** Saved data entries **
┏━━
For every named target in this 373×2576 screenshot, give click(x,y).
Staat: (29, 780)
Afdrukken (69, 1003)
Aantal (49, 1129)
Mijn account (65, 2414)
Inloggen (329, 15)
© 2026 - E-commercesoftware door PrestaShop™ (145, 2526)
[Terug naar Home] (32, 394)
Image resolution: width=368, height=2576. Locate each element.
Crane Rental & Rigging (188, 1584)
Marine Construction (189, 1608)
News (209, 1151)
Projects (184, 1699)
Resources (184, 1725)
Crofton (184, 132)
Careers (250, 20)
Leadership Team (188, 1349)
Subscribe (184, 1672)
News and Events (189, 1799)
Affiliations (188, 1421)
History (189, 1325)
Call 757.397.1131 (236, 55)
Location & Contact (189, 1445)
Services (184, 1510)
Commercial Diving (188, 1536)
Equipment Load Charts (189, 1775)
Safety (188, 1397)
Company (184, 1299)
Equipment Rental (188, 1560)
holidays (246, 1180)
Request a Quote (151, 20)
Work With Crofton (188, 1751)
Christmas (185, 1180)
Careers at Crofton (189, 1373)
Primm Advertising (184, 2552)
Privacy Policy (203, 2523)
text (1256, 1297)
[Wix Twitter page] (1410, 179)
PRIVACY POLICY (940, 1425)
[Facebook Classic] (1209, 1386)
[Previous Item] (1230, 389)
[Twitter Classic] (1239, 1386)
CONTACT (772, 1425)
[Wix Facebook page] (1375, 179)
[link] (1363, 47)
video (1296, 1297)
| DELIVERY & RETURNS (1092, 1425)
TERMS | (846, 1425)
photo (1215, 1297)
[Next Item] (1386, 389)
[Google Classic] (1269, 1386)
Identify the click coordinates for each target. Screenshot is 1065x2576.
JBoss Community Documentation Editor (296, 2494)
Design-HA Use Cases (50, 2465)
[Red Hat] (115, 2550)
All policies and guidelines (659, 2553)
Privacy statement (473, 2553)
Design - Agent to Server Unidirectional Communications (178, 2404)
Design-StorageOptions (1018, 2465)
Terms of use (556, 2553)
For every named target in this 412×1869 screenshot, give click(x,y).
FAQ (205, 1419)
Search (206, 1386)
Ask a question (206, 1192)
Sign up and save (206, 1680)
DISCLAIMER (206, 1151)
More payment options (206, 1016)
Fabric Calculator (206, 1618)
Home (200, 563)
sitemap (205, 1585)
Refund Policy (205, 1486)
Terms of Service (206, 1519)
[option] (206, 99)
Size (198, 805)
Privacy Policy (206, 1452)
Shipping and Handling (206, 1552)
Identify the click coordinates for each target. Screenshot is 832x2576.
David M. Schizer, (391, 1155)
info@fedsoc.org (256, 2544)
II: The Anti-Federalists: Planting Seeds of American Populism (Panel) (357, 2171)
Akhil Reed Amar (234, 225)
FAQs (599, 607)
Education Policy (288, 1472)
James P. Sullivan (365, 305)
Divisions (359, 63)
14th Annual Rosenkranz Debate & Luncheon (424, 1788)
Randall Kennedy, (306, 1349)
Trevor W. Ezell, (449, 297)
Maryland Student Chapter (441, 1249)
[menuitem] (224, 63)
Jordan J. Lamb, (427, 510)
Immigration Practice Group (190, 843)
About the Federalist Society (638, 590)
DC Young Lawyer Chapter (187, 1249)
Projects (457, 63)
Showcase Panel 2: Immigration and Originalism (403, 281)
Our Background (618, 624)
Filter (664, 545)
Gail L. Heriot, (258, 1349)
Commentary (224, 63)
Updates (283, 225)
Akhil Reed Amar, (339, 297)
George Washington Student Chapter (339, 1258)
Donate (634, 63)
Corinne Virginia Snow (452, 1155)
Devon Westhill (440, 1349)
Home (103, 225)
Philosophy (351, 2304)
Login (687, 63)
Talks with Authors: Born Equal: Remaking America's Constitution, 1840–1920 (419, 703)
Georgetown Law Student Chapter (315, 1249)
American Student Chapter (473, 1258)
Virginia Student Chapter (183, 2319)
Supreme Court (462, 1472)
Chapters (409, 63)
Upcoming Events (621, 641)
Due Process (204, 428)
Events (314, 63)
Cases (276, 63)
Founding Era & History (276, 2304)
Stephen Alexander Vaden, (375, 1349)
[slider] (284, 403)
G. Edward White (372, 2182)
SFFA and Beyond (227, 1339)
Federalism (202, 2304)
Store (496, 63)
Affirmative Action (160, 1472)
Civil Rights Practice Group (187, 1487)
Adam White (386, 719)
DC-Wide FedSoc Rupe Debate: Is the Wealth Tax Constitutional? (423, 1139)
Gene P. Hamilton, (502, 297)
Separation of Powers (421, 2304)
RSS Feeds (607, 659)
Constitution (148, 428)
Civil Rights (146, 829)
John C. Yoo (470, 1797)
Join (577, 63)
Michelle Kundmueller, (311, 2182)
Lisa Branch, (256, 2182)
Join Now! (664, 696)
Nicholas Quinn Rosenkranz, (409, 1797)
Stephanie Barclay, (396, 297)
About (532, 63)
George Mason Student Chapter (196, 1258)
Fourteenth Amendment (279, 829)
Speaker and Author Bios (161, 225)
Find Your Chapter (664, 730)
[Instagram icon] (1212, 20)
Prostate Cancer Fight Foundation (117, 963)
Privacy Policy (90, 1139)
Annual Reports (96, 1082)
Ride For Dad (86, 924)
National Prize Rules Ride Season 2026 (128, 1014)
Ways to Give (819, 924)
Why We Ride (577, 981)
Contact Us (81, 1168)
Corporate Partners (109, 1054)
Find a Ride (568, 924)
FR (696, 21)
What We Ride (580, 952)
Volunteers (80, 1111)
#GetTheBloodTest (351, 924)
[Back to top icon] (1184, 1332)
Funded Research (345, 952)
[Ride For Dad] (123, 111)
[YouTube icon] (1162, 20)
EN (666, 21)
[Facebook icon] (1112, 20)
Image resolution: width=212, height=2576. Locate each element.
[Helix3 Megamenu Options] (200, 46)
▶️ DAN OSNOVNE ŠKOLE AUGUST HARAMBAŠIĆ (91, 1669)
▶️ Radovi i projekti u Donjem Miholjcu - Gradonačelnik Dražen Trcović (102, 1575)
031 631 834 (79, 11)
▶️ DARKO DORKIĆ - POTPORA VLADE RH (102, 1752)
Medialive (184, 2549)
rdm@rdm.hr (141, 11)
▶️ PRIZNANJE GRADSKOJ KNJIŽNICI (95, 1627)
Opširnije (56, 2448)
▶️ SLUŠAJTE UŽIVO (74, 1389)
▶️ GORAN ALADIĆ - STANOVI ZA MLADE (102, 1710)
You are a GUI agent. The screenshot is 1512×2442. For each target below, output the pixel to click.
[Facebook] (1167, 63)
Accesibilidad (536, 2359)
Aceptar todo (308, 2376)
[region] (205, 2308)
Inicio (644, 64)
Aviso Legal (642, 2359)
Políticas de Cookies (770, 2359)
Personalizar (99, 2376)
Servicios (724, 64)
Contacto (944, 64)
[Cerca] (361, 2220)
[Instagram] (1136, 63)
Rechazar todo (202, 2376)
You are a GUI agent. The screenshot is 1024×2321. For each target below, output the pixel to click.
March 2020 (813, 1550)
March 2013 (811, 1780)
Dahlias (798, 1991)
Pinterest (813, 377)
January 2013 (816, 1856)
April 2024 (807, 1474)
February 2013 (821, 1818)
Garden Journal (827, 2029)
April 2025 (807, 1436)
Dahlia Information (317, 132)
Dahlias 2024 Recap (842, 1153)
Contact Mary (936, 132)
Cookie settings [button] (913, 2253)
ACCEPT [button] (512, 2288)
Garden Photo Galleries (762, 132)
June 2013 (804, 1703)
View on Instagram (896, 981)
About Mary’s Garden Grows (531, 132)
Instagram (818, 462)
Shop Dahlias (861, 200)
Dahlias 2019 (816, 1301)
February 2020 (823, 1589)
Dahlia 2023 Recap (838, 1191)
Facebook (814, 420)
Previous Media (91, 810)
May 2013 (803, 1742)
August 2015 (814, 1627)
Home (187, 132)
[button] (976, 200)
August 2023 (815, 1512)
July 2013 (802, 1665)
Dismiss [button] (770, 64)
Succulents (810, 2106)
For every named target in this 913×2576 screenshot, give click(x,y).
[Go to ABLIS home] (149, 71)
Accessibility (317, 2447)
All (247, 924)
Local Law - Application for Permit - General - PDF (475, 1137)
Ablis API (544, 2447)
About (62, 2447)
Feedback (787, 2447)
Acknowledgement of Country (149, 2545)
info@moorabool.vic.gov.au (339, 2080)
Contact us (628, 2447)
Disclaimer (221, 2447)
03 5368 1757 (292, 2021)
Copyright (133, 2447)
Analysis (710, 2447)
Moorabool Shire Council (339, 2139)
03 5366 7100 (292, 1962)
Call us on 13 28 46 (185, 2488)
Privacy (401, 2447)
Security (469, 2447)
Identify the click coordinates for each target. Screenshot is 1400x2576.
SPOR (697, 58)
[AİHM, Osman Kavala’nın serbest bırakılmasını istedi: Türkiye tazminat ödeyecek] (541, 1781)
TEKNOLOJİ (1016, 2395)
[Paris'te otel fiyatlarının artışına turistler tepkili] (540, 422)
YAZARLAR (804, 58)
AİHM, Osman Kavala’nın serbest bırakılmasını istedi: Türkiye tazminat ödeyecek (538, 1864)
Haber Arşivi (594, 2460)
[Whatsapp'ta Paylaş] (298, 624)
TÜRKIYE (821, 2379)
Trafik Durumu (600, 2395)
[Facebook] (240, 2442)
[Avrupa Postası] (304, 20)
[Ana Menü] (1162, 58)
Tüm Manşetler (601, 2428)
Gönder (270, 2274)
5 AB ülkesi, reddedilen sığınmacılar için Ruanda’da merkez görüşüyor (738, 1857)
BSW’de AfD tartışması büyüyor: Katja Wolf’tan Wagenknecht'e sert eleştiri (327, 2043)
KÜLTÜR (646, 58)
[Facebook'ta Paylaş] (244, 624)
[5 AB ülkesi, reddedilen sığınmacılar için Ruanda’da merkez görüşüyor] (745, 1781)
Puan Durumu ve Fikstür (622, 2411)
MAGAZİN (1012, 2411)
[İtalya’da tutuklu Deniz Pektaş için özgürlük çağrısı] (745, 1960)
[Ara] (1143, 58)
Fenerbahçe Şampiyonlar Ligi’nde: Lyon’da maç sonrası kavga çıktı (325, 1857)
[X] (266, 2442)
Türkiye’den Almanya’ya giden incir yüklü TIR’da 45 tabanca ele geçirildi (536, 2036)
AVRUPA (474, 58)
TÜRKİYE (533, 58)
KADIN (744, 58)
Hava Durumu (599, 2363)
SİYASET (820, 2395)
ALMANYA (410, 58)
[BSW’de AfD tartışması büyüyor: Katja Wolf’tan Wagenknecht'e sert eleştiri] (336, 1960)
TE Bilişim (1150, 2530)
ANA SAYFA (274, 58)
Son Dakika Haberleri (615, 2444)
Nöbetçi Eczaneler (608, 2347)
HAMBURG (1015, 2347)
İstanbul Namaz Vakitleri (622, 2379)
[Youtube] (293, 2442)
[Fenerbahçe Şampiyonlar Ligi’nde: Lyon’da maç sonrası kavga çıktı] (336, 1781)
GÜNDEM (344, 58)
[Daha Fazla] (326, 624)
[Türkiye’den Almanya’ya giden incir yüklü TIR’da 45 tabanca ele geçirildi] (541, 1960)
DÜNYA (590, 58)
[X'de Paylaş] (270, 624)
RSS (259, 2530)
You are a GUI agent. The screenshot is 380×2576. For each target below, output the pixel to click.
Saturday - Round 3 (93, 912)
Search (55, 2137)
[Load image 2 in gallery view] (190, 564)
┗━━
** Required action **
What you return must be the lines above that run from the line with "info@moorabool.vic.gov.au (339, 2080)" to the line with "SPOR (697, 58)", inclusive, each copied exactly.

** Solution below **
info@moorabool.vic.gov.au (339, 2080)
Contact us (628, 2447)
Disclaimer (221, 2447)
03 5368 1757 (292, 2021)
Copyright (133, 2447)
Analysis (710, 2447)
Moorabool Shire Council (339, 2139)
03 5366 7100 (292, 1962)
Call us on 13 28 46 (185, 2488)
Privacy (401, 2447)
Security (469, 2447)
Identify the click coordinates for each target. Screenshot is 1400x2576.
SPOR (697, 58)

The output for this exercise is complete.